Allegations of “China cuddling” will come as no surprise to serious students of New Zealand’s 1999/2008 socialist Labour Government.
|October 26, 2003, Helen Clark shakes hands with Chinese President Hu Jintao after signing two market access protocols between NZ and China at the Ruakura Research Centre.|
|Helen Clark, meets with Chinese President, Hu Jintao, at the Great Hall of the People in Beijing, May 30, 2005.|
A former New Zealand government courted China and France in an attempt to curb American and Australian influence in the Pacific, according to a leaked diplomatic cable published here Saturday.
New Zealand is also said to have formulated its anti-nuclear legislation, which caused a deep rift with Washington, because of a desire to trim its defence budget as well as for publicly stated ideological reasons.
The claims are made in a 2004 cable released by the WikiLeaks website under the heading “What we could not say in the mission programme plan”, the Dominion Post newspaper reported.

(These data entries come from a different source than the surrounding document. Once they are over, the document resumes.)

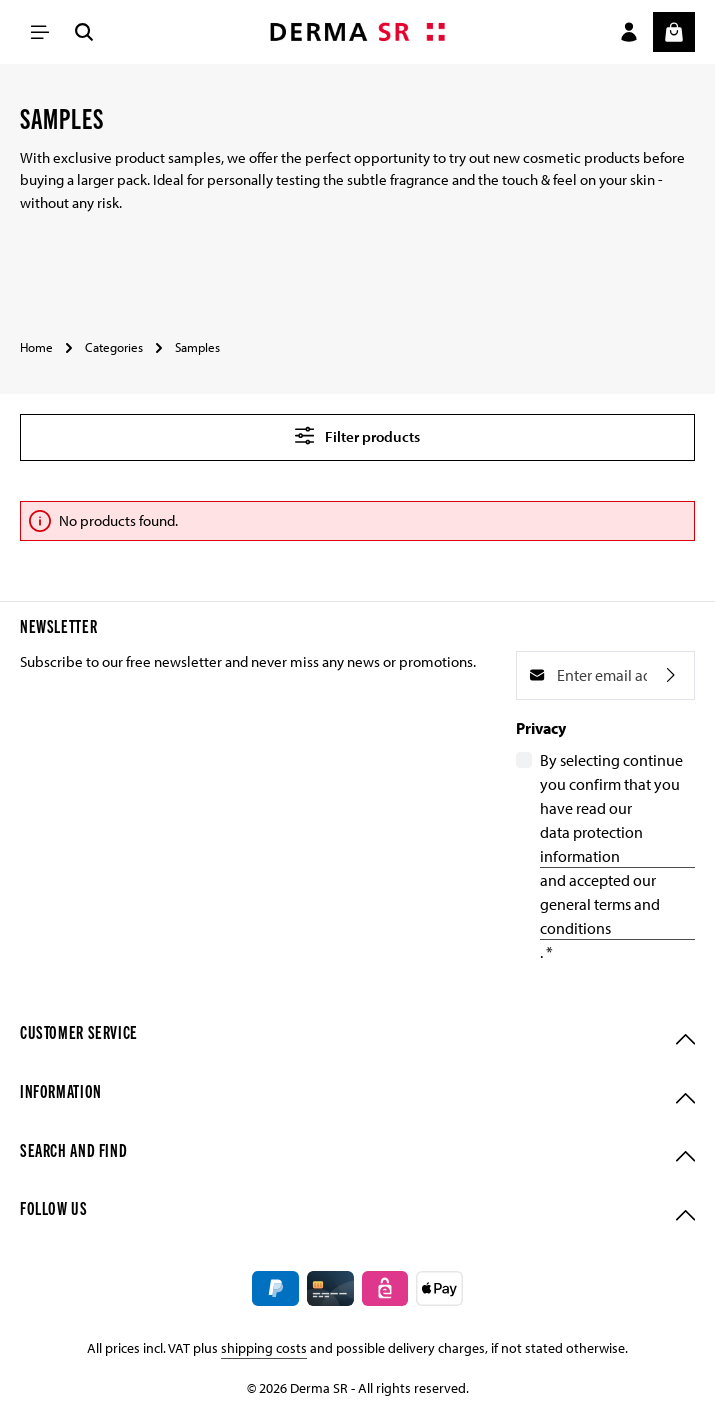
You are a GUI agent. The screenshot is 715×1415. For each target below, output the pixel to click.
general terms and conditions (600, 916)
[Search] (84, 32)
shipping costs (264, 1348)
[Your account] (629, 32)
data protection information (591, 844)
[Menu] (40, 32)
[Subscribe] (670, 675)
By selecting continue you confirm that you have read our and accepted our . (617, 856)
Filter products (357, 435)
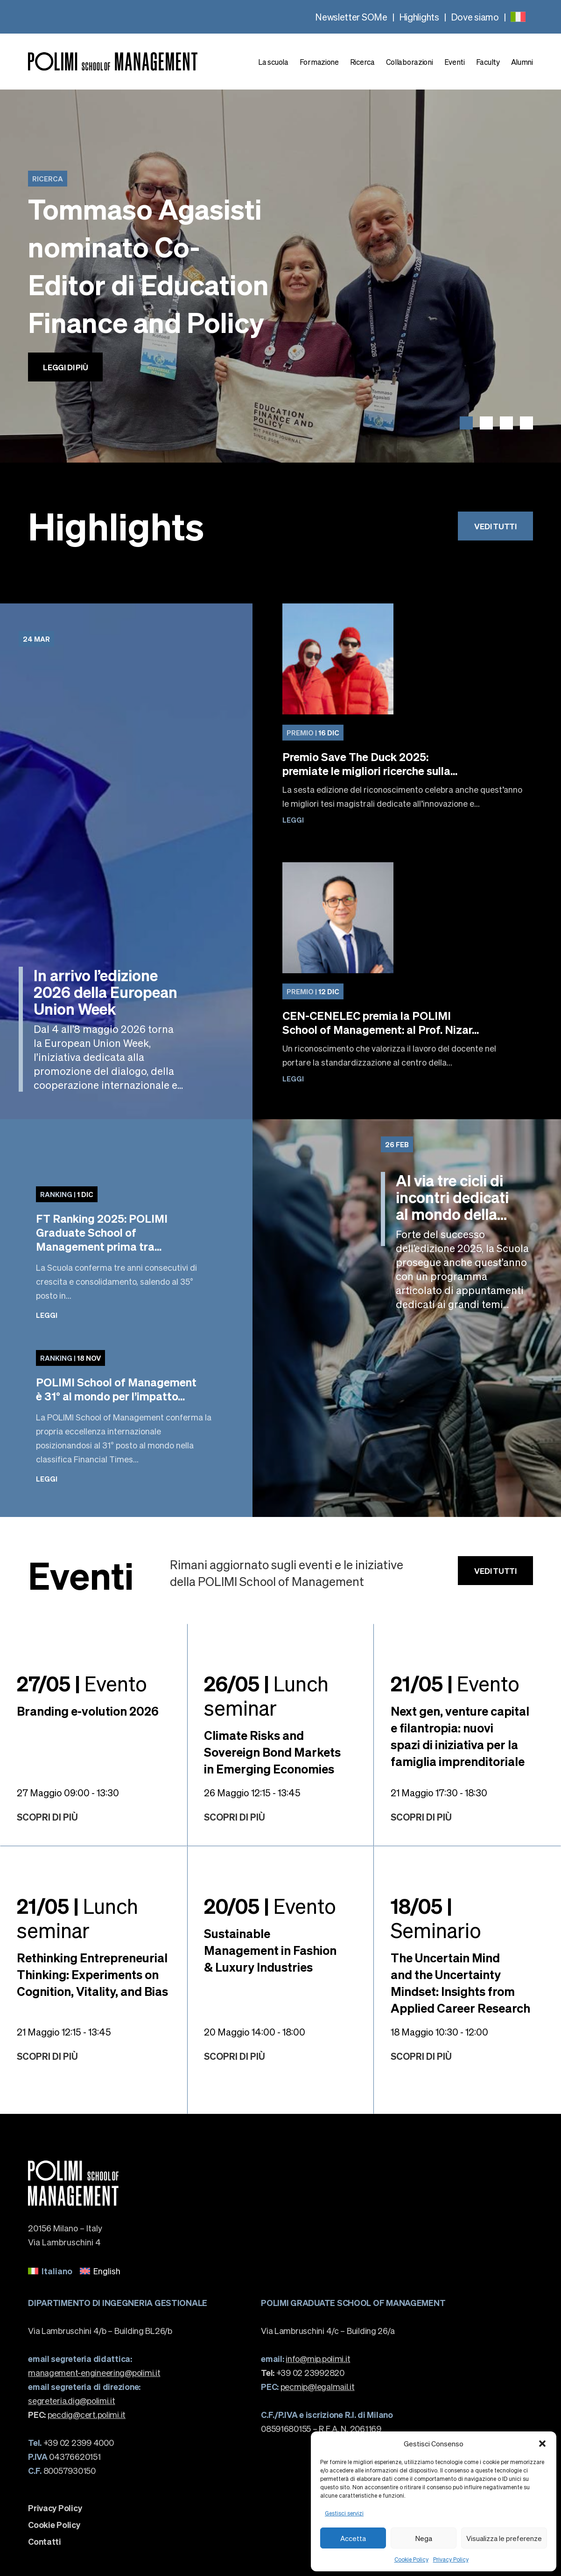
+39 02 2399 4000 (70, 2442)
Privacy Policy (451, 2559)
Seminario (436, 1917)
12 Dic (313, 991)
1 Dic (66, 1194)
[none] (518, 16)
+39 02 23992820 (302, 2372)
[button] (542, 2443)
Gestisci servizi (344, 2513)
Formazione (319, 62)
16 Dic (313, 732)
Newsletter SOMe (351, 17)
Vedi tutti (495, 526)
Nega (423, 2538)
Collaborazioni (409, 62)
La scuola (273, 62)
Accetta (353, 2538)
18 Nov (70, 1358)
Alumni (522, 62)
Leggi (293, 819)
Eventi (454, 62)
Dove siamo (475, 17)
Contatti (44, 2541)
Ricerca (362, 62)
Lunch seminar (266, 1695)
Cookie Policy (411, 2559)
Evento (82, 1683)
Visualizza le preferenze (504, 2538)
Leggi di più (65, 367)
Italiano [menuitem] (57, 2270)
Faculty (488, 62)
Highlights (419, 17)
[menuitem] (518, 16)
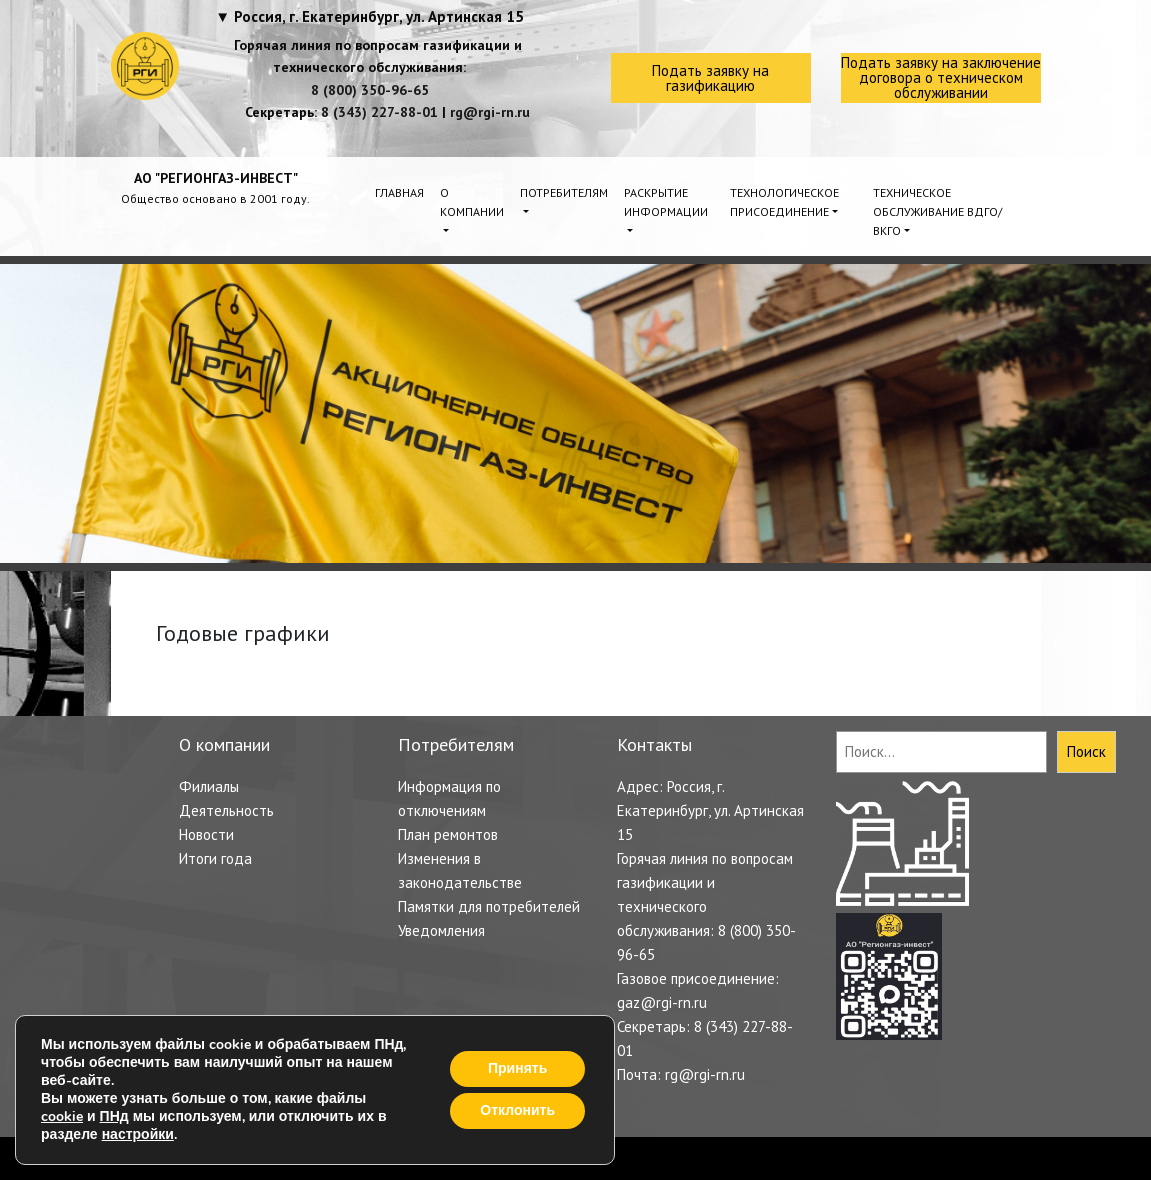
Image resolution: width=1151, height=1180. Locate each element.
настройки (138, 1135)
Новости (206, 834)
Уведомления (441, 930)
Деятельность (226, 810)
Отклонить (517, 1110)
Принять (517, 1068)
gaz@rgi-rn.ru (662, 1002)
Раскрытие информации (666, 202)
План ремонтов (448, 834)
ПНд (114, 1116)
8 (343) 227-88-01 (379, 112)
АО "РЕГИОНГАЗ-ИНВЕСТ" (216, 178)
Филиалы (209, 786)
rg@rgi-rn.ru (490, 112)
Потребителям (564, 192)
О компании (472, 202)
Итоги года (215, 858)
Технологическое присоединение (784, 202)
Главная (399, 192)
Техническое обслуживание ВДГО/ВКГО (937, 211)
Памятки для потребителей (489, 906)
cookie (62, 1116)
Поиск (1086, 751)
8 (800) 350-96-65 (370, 90)
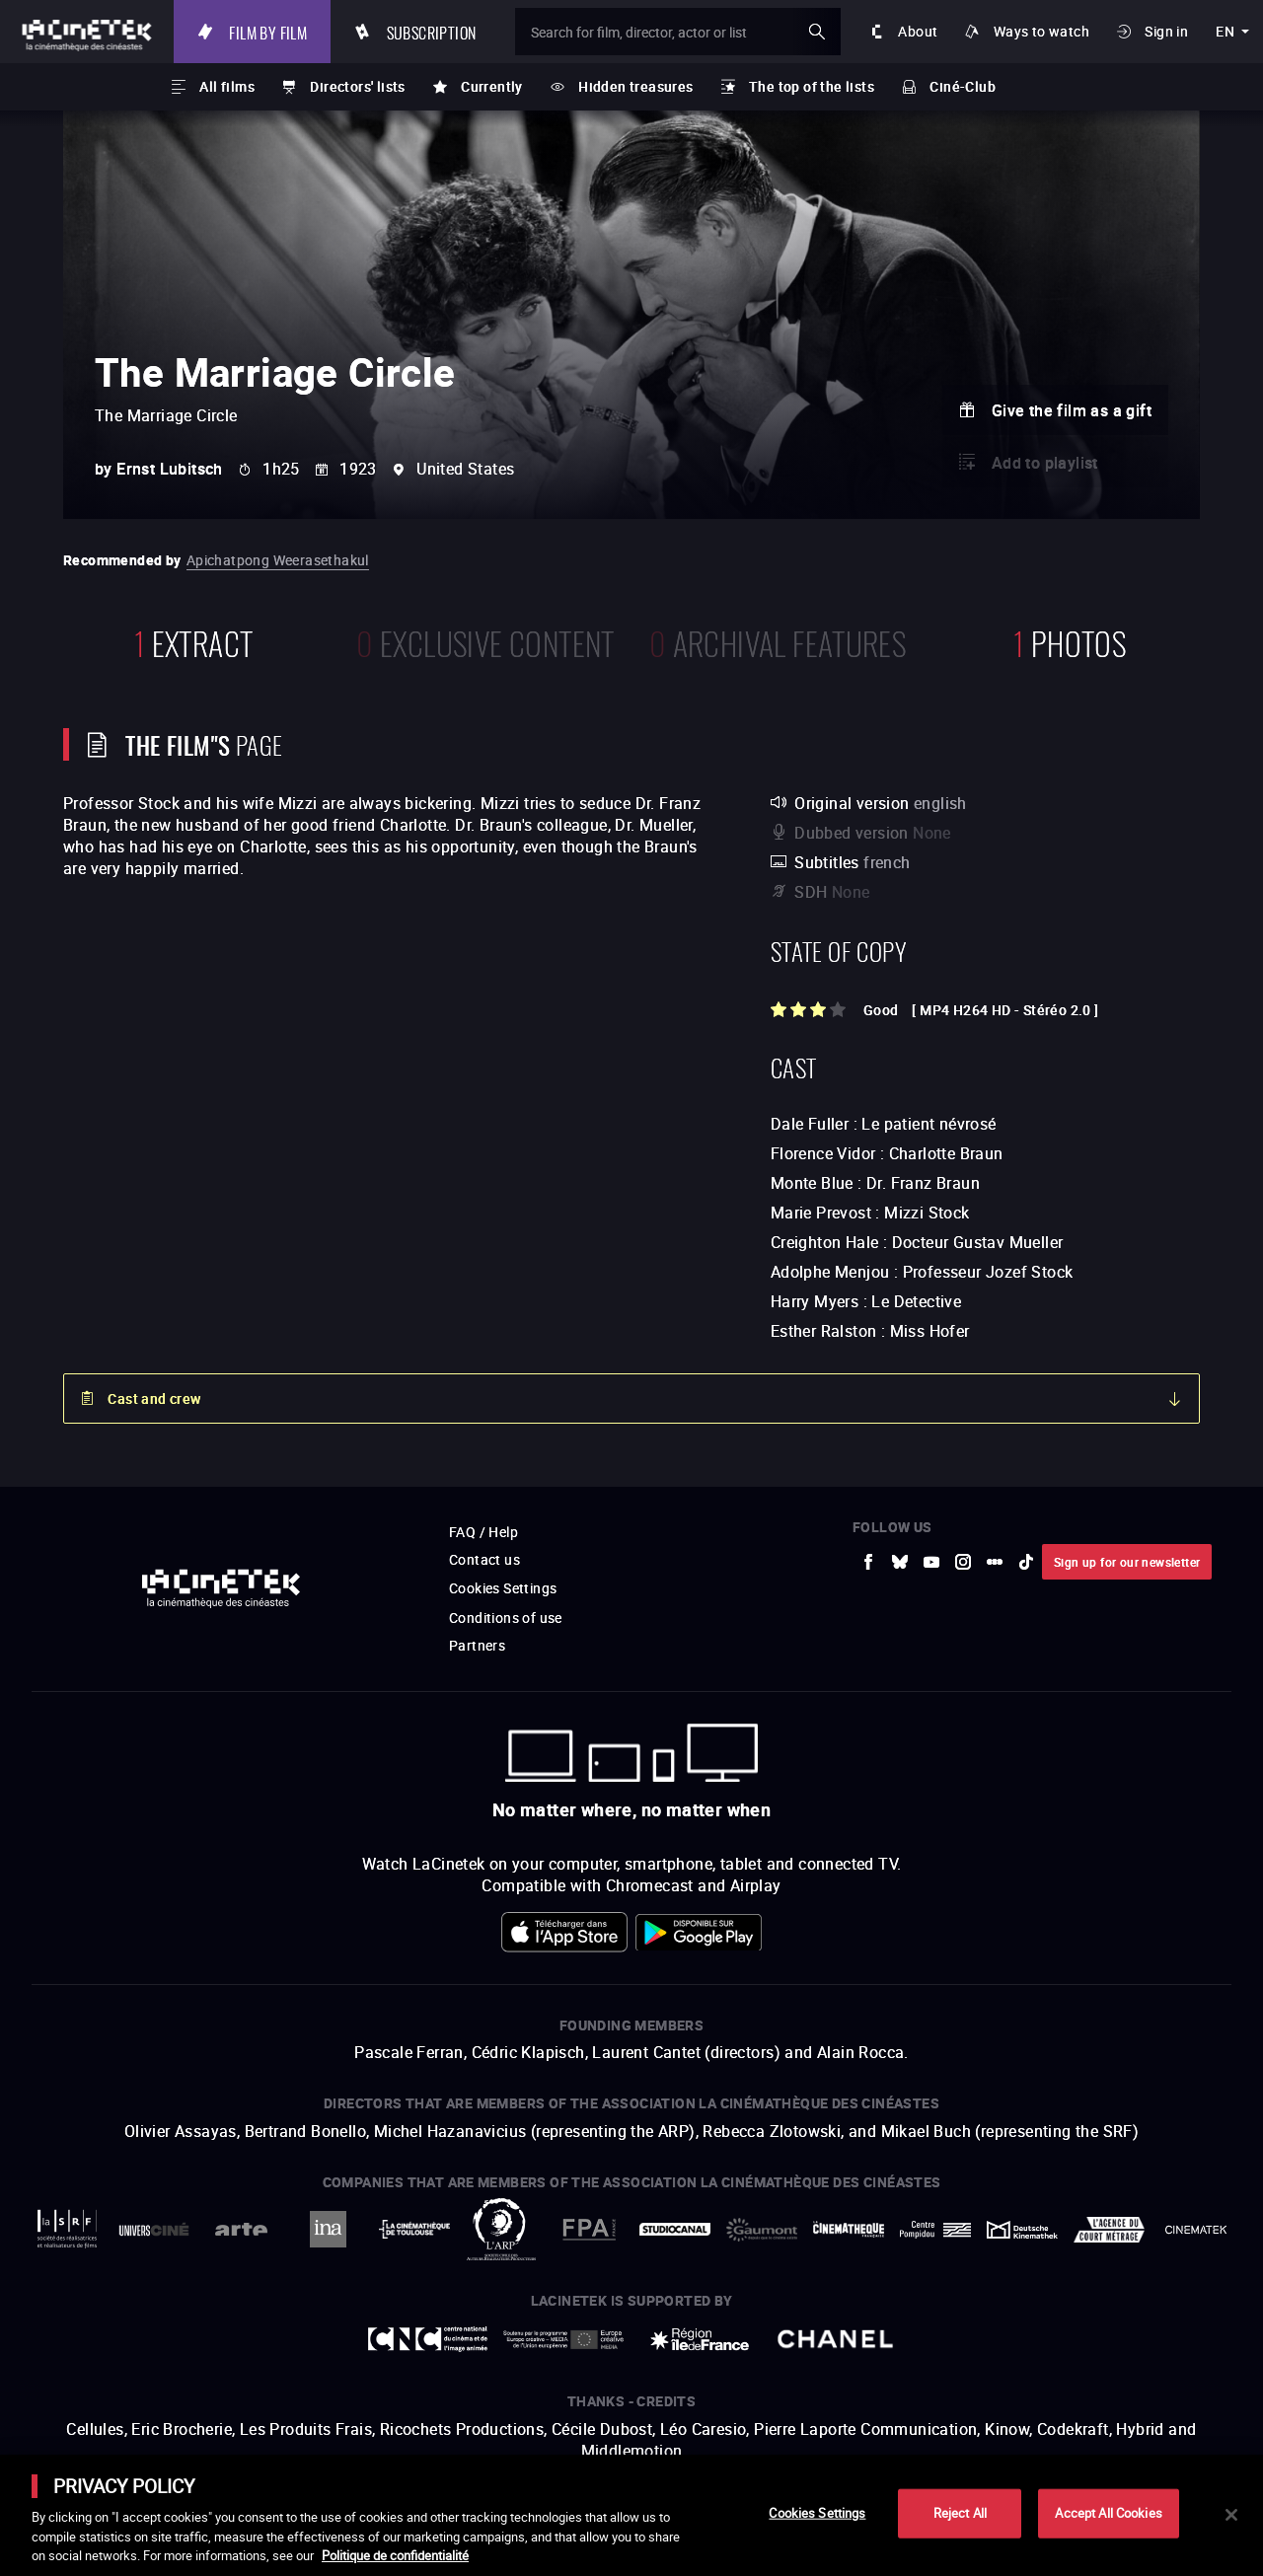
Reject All (960, 2513)
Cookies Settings (817, 2513)
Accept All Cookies (1108, 2513)
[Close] (1231, 2515)
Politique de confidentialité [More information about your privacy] (395, 2555)
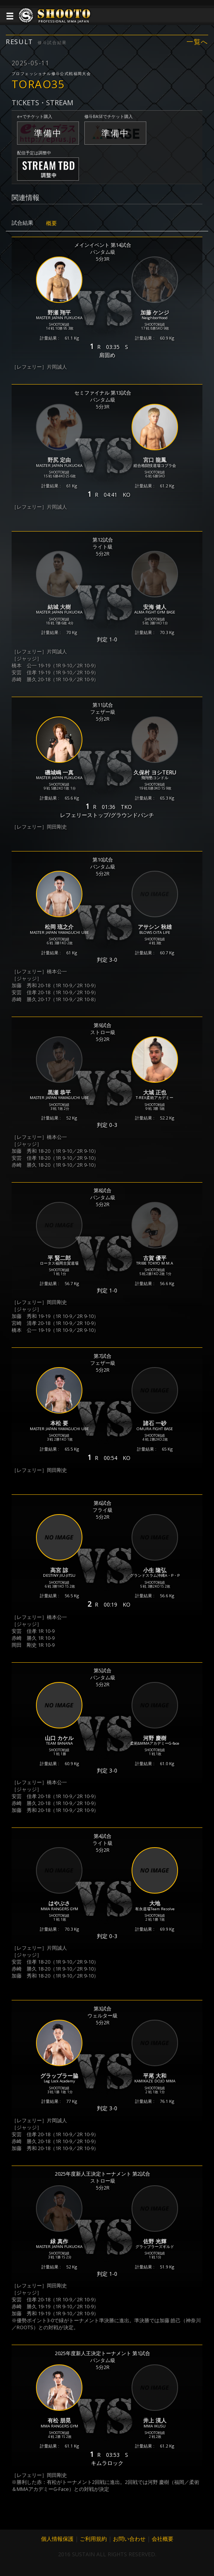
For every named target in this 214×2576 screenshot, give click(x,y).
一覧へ (197, 41)
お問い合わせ (129, 2538)
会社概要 (162, 2538)
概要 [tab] (51, 223)
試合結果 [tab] (22, 222)
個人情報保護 (57, 2538)
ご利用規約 (93, 2538)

The cable said New Zealand’s Labour Party government led by Helen Clark flirted with China and France in the early 2000s “to curtail US and Australian influence in the region,” it said.
During a visit by the Chinese vice-minister for trade, “New Zealand Trade Minister (Jim) Sutton publicly claimed that China was New Zealand’s most important and valued trading partner, a claim that left Australian officials here scratching their heads in wonder.”
Clark currently holds the position of Administrator of the United Nations Development Programme – the third highest position in the U.N. She is also the chair of the United Nations Development Group.
While patriotic Kiwis are overjoyed that Clark no longer infects our body politic, her current position enables her to inflict damage on an international scale.